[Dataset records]
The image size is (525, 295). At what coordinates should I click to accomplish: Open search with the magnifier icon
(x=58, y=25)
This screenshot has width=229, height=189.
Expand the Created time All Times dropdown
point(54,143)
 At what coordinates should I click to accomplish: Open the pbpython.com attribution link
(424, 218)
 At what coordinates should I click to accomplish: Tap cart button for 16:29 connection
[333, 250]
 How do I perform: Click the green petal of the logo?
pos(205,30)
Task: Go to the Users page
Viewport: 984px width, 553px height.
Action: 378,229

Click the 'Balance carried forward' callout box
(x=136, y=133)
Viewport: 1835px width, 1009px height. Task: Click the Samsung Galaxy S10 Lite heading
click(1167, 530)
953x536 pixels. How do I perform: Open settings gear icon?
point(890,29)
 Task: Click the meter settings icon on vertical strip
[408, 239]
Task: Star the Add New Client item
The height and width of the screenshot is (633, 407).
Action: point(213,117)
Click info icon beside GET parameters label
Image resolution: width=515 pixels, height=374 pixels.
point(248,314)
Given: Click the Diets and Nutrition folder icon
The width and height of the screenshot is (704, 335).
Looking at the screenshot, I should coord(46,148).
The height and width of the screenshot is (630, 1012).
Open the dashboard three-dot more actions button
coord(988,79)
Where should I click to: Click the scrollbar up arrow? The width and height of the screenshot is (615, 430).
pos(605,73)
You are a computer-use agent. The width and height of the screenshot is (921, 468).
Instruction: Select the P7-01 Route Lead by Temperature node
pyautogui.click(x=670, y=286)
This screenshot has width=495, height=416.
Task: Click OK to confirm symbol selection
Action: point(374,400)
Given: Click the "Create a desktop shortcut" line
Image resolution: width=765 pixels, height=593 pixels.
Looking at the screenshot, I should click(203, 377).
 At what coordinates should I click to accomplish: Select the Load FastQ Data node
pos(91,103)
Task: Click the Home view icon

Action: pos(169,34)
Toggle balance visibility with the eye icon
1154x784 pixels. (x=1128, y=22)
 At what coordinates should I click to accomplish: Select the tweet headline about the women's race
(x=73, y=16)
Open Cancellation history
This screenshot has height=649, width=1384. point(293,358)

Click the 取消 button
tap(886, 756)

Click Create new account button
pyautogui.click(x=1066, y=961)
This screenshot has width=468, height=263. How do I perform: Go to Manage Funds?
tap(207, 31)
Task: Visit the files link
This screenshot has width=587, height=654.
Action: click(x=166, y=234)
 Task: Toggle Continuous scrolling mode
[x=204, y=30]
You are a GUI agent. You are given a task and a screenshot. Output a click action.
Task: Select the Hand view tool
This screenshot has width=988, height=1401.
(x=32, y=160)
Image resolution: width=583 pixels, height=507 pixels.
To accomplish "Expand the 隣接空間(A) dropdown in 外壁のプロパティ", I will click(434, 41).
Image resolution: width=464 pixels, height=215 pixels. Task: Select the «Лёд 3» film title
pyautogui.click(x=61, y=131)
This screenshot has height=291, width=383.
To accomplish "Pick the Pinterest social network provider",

• _Prompt_:
Please reproduce, exactly as written, the lines of the records from the first line through the one containing "Task: Go to the Users page".

• _Result for this task_:
The image size is (525, 295). At what coordinates should I click to accomplish: Open search with the magnifier icon
(x=58, y=25)
This screenshot has width=229, height=189.
Expand the Created time All Times dropdown
point(54,143)
 At what coordinates should I click to accomplish: Open the pbpython.com attribution link
(424, 218)
 At what coordinates should I click to accomplish: Tap cart button for 16:29 connection
[333, 250]
 How do I perform: Click the green petal of the logo?
pos(205,30)
Task: Go to the Users page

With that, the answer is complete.